Task
From the line below that contains "This screenshot has height=190, width=426." to the line that contains "This screenshot has width=619, height=665.", repeat every line exactly, both ends included, and nothing else.

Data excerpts
+++

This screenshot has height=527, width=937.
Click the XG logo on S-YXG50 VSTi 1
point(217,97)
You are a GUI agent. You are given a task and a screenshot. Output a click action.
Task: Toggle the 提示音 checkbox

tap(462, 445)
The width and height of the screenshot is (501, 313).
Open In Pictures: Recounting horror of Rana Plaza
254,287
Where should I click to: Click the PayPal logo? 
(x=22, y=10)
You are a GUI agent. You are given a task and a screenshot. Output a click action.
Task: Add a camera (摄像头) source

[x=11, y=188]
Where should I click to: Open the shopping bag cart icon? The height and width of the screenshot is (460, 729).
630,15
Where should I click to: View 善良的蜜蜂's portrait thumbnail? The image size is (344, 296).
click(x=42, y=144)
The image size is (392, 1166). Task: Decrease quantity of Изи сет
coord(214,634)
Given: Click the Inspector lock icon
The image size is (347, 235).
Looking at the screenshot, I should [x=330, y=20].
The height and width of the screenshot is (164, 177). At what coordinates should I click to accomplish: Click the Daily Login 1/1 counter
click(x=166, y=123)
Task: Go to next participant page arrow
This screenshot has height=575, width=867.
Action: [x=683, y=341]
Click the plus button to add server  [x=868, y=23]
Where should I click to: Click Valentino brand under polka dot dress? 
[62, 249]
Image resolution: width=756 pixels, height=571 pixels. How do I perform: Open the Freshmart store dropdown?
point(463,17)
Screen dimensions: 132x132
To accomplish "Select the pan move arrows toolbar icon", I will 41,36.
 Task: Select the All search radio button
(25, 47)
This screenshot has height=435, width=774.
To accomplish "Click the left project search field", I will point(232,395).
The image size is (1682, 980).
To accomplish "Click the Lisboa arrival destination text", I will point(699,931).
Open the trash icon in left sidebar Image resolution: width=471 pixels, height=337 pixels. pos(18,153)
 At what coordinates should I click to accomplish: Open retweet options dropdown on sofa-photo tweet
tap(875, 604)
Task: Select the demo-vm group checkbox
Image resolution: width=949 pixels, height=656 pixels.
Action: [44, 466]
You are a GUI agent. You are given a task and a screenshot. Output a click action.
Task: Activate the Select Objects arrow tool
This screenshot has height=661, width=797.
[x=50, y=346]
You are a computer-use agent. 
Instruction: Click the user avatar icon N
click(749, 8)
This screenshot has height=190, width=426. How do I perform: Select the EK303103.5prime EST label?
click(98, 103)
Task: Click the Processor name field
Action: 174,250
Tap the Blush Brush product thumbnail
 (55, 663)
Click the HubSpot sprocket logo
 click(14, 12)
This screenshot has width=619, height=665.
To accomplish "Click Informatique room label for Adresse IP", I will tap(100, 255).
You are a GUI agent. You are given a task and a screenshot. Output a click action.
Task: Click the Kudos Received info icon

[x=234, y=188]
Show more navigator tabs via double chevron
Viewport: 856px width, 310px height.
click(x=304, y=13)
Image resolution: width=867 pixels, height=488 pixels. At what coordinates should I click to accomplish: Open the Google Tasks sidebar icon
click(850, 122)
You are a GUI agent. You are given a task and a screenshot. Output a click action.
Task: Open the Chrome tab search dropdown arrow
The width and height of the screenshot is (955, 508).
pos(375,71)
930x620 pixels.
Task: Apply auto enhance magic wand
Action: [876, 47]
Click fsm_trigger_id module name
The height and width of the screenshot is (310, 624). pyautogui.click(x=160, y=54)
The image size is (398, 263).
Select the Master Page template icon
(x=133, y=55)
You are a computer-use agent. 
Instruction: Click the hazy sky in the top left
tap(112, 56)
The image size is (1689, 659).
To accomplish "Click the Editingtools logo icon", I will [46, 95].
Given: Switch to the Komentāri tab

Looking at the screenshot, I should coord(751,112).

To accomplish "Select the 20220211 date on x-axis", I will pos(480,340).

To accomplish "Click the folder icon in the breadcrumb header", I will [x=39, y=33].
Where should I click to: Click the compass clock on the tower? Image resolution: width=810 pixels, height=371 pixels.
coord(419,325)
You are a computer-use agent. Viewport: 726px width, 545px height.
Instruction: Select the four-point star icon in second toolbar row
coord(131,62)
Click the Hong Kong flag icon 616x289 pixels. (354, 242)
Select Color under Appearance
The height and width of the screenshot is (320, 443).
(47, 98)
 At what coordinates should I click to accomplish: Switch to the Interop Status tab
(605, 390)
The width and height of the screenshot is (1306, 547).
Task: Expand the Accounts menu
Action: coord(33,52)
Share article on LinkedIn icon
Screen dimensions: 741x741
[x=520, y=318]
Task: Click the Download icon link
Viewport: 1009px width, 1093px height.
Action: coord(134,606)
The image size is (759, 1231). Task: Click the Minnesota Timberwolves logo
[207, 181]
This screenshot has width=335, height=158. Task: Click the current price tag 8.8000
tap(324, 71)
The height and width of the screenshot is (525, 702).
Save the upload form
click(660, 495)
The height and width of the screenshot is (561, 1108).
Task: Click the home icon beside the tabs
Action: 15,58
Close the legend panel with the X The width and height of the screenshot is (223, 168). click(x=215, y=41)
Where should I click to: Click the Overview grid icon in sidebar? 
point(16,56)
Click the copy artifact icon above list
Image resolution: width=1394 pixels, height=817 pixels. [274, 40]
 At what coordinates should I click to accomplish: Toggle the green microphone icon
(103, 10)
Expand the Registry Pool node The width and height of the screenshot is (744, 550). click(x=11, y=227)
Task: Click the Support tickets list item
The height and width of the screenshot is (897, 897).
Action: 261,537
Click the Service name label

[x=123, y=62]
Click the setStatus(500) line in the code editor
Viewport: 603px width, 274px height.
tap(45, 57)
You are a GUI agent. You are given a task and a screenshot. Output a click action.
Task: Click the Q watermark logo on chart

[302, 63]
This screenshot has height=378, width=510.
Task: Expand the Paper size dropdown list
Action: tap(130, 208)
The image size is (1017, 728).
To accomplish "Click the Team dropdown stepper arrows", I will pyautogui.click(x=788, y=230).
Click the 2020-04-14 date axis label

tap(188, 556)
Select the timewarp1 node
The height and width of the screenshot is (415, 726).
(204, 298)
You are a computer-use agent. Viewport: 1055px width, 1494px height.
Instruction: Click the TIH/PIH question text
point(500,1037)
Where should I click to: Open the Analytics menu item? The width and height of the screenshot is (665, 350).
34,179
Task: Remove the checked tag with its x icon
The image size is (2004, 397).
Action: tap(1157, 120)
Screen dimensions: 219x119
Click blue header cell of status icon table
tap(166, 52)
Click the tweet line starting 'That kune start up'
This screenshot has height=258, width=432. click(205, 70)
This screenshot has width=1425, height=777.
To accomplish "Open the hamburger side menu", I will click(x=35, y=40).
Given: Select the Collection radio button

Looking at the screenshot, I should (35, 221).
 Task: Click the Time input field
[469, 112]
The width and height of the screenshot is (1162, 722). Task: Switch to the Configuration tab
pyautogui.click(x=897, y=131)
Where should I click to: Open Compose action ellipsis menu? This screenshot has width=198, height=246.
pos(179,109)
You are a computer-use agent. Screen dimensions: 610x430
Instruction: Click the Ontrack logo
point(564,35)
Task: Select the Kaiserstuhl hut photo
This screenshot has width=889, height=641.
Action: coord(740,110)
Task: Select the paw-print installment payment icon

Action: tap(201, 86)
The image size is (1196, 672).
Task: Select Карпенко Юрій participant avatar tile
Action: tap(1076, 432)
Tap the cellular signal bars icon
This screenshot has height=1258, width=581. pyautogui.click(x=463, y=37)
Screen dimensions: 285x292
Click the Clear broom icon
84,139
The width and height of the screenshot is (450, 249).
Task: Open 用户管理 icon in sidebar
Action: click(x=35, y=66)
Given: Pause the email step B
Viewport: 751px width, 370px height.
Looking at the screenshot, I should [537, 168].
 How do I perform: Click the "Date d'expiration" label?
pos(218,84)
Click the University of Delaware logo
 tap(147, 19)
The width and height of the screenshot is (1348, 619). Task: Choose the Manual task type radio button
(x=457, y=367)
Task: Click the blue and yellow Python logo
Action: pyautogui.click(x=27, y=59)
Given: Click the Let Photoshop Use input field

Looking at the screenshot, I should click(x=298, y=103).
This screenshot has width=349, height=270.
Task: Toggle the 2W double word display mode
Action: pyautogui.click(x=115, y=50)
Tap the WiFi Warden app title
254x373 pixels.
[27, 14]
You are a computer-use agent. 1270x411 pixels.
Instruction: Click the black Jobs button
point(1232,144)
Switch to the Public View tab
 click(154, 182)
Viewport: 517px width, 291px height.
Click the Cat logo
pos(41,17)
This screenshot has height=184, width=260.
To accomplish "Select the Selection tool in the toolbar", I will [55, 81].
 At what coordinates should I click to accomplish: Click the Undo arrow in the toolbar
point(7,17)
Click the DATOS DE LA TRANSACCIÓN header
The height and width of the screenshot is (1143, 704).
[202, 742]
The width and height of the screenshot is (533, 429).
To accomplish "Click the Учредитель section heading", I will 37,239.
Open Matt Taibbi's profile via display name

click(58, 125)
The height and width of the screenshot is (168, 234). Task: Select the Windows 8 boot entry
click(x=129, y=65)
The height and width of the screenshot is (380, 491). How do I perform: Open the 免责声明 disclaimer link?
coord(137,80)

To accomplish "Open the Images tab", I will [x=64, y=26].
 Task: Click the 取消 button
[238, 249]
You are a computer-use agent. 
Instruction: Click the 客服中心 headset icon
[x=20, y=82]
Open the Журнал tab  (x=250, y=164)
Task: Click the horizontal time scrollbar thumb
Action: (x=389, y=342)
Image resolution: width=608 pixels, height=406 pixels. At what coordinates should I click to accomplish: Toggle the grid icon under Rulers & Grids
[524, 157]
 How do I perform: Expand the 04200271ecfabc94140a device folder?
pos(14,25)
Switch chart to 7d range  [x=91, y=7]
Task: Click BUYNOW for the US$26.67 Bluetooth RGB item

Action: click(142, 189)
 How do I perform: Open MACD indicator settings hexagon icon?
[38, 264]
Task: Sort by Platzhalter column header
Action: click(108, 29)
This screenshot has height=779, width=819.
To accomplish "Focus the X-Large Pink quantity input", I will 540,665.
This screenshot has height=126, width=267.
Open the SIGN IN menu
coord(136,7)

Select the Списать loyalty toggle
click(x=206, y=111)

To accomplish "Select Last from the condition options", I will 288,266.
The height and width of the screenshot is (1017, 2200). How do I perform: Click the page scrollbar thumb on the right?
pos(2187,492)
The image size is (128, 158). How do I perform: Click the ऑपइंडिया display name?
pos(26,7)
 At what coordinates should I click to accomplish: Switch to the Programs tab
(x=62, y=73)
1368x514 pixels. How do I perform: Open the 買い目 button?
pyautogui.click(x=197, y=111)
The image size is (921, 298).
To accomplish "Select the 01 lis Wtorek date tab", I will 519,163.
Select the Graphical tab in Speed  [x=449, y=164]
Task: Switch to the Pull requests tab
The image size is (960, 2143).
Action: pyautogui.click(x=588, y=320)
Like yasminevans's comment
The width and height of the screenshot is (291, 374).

+++

Result of the task
This screenshot has height=190, width=426. How do I perform: Select the EK303103.5prime EST label?
click(98, 103)
Task: Click the Processor name field
Action: 174,250
Tap the Blush Brush product thumbnail
 (55, 663)
Click the HubSpot sprocket logo
 click(14, 12)
This screenshot has width=619, height=665.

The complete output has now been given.